Only partially. Apple shipped hardware AV1 decode starting with the iPhone 15 Pro (A17 Pro chip, September 2023), M3-family Macs (October 2023), and the M4 iPad Pro. Older iPhones, Intel Macs, and pre-M3 Apple Silicon Macs run Safari 17 but cannot decode AV1 because Apple has not shipped a software fallback. If you need universal Apple playback today, convert AV1 to MP4 with H.264.

Will compressing damage audio?

No. The audio track is passed through or re-encoded based on the Audio Codec dropdown. AV1 video in an MP4/MKV container defaults to Opus, but AAC, MP3, FLAC, AC3, Vorbis, and PCM variants are all selectable. If you want lossless audio, pick FLAC; for broad device support, pick AAC.

How do "Target file size %" and CRF differ?

Target file size (%) is a one-pass percentage compression — set 50% and you get a file roughly half the source size, with bitrate scaled to fit. CRF is a quality-locked mode — you pick a perceptual quality level and the encoder uses whatever bitrate it needs to hit that level. Use % when you have a strict size budget (upload cap, storage quota); use CRF when you have a quality bar (archival, post-production) and don't care about exact output size.

Why does my "compressed" AV1 sometimes get larger?

If the source was already aggressively encoded (e.g., a phone export at high CRF), re-encoding at a lower CRF or higher bitrate target can inflate it. Compression is not a one-way ratchet — you can only make a file smaller by accepting lower quality or by switching to a more efficient codec at the same quality. Check the source bitrate first; if it's already near AV1's efficient range (say, ~2 Mbps for 1080p), there's little room to shrink further without visible loss.

Can I batch-compress multiple AV1 files?

Yes. Drop several files on the page and each is queued independently. Settings (CRF, resolution, codec) apply per-batch by default. If you need different settings per file, run them in separate batches.

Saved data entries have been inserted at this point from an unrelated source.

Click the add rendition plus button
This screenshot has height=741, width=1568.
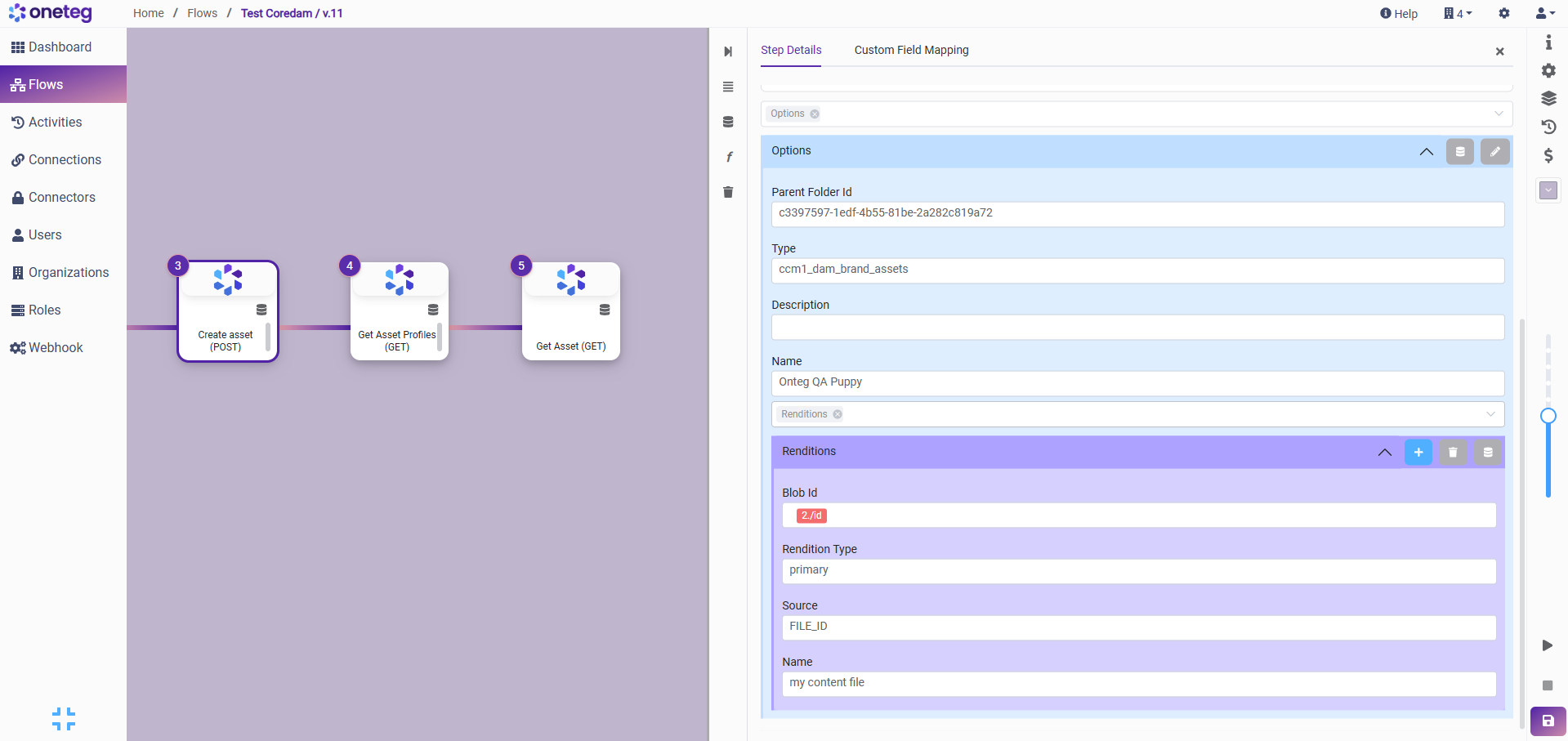click(1418, 452)
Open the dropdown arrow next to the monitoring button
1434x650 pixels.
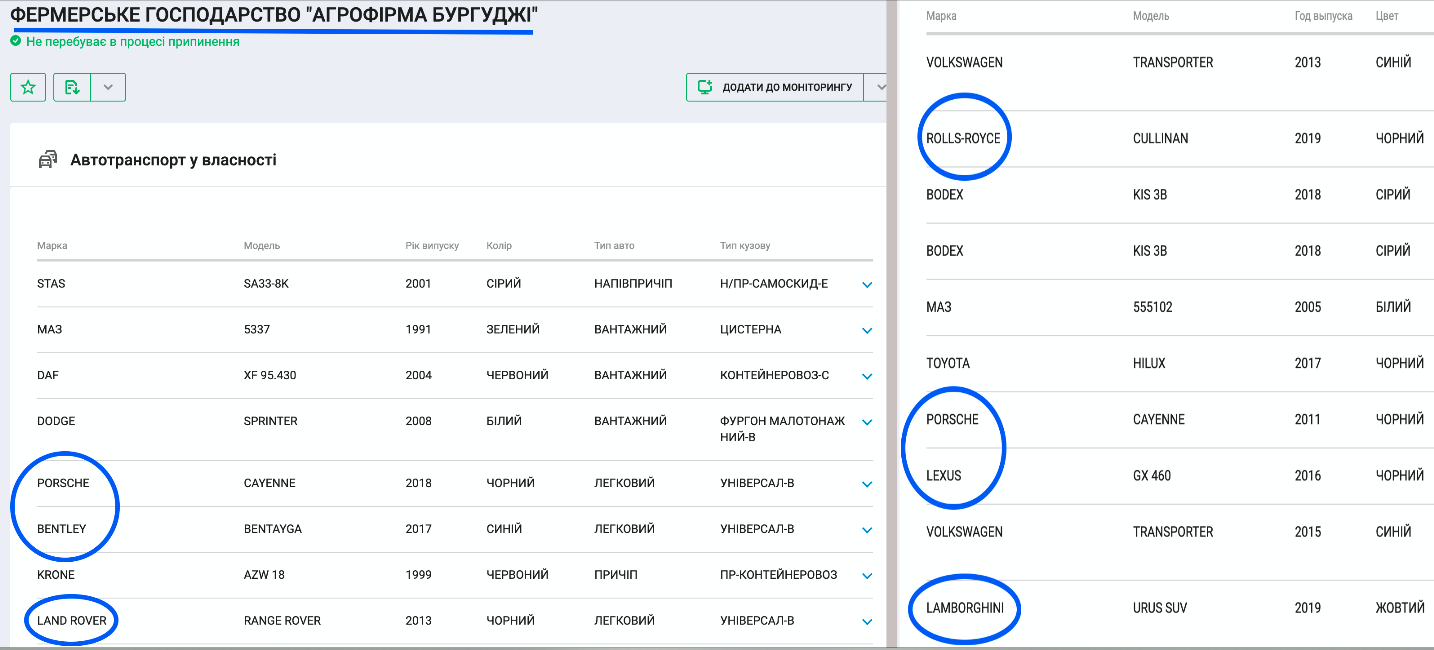coord(880,88)
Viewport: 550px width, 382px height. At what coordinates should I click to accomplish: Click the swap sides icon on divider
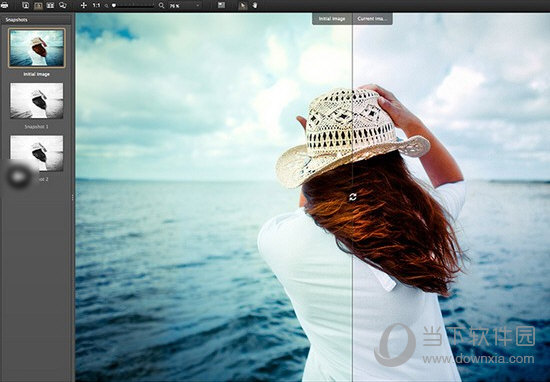[353, 197]
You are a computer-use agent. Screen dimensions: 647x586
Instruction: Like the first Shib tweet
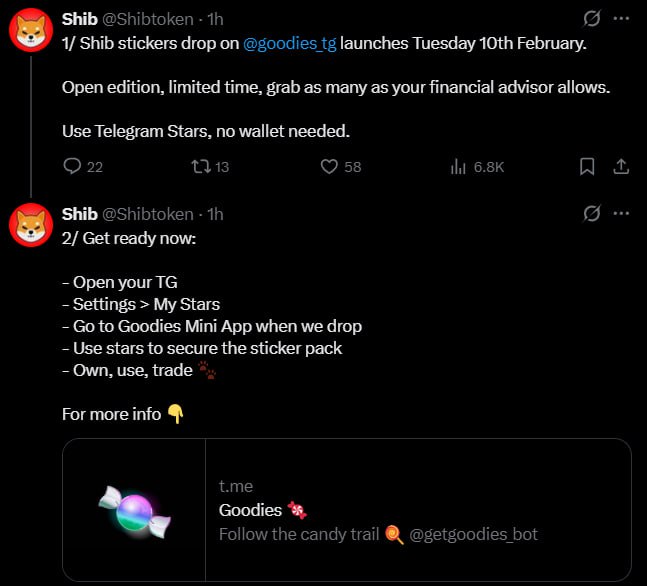[x=329, y=167]
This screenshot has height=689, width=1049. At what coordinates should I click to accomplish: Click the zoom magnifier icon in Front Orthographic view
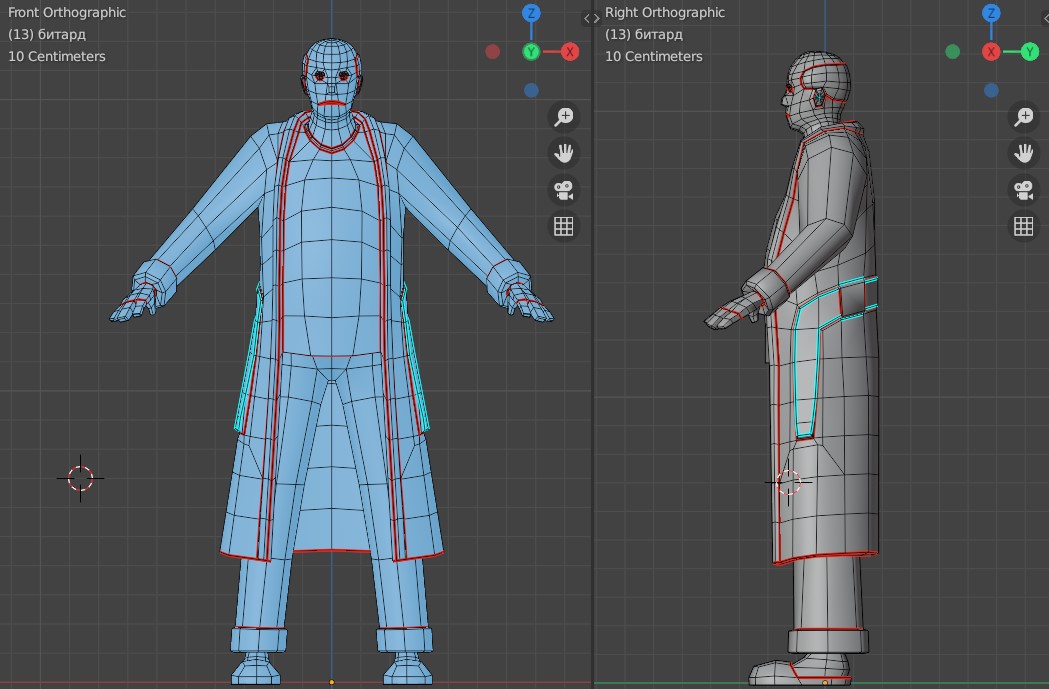point(564,116)
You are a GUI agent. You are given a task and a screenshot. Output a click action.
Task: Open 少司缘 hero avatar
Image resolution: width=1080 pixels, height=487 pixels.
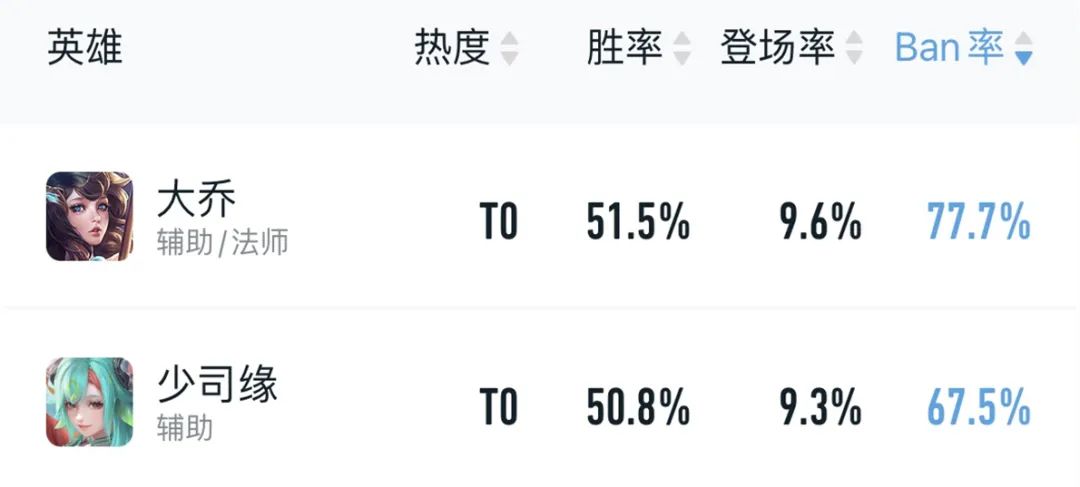coord(90,402)
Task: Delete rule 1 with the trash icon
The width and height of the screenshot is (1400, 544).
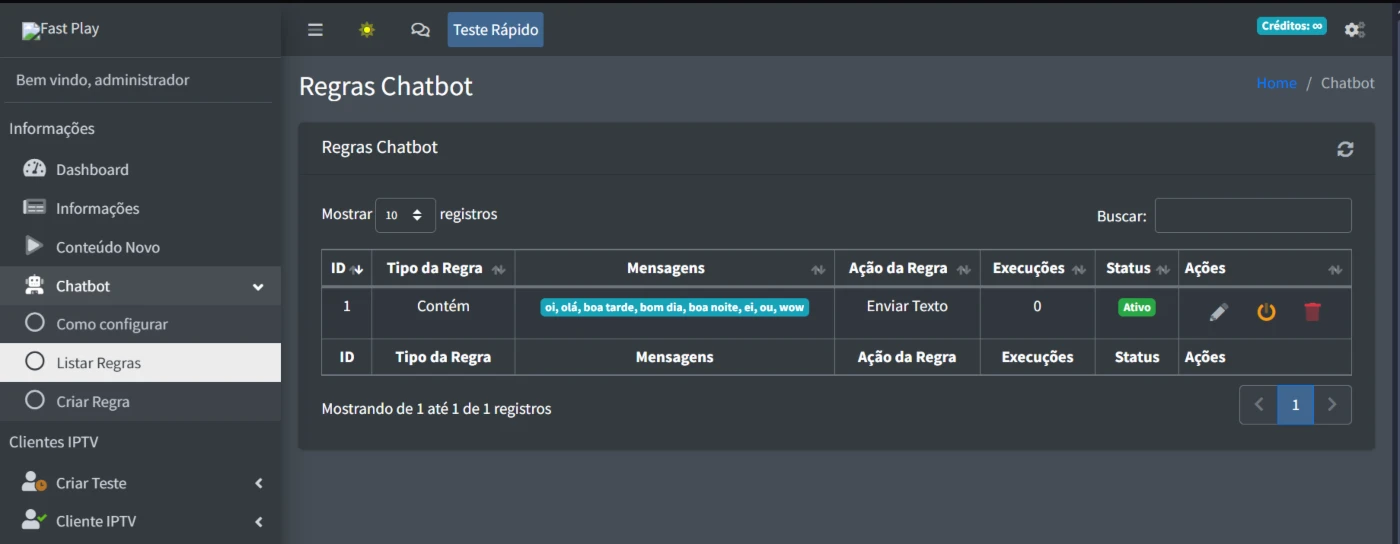Action: coord(1312,312)
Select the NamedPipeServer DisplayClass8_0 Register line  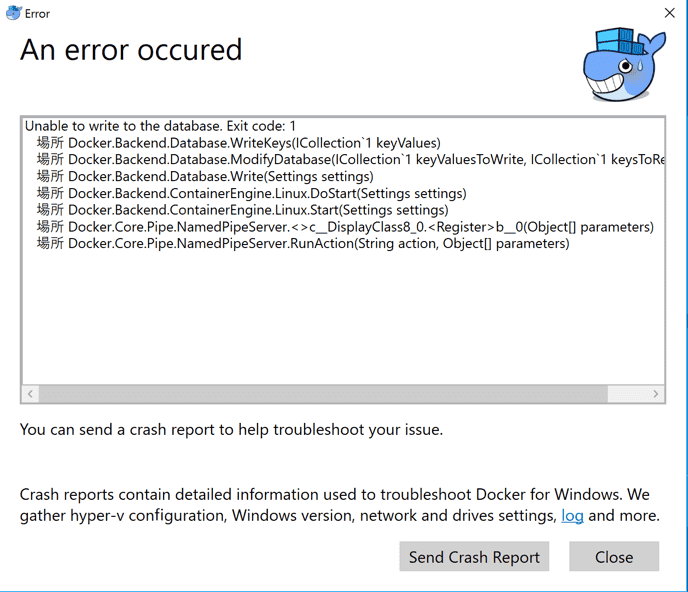pyautogui.click(x=345, y=228)

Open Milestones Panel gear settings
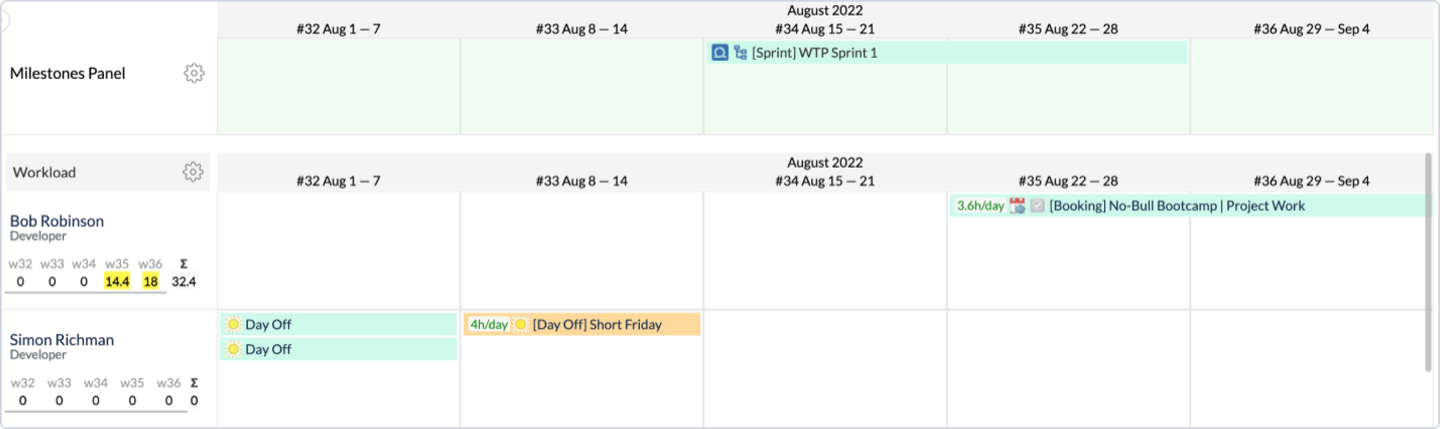(194, 73)
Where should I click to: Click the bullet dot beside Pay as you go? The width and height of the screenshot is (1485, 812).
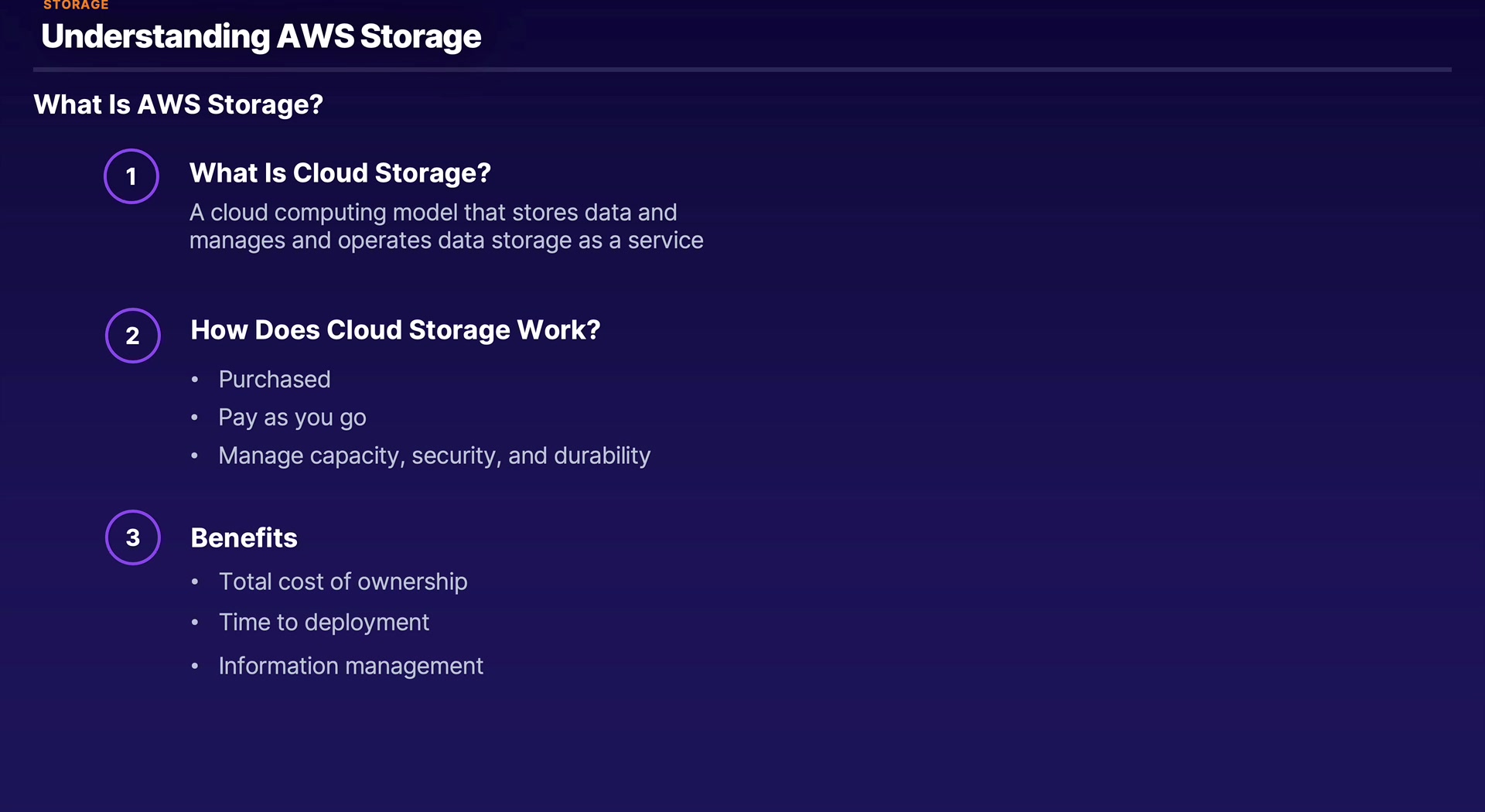(x=195, y=418)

What about HDR or 10-bit AV1?

AV1 was designed with 10-bit and 12-bit profiles for HDR delivery (HDR10, HLG). XConvert's compressor preserves the source bit depth when possible; if you re-encode to H.264 the output is 8-bit (H.264's 10-bit Main10 profile is rare in practice). For HDR-preserving compression, keep the codec as AV1 or switch to HEVC, both of which have mature 10-bit support. Related: compress MKV for HDR MKV containers, or compress MP4 for SDR MP4 sources.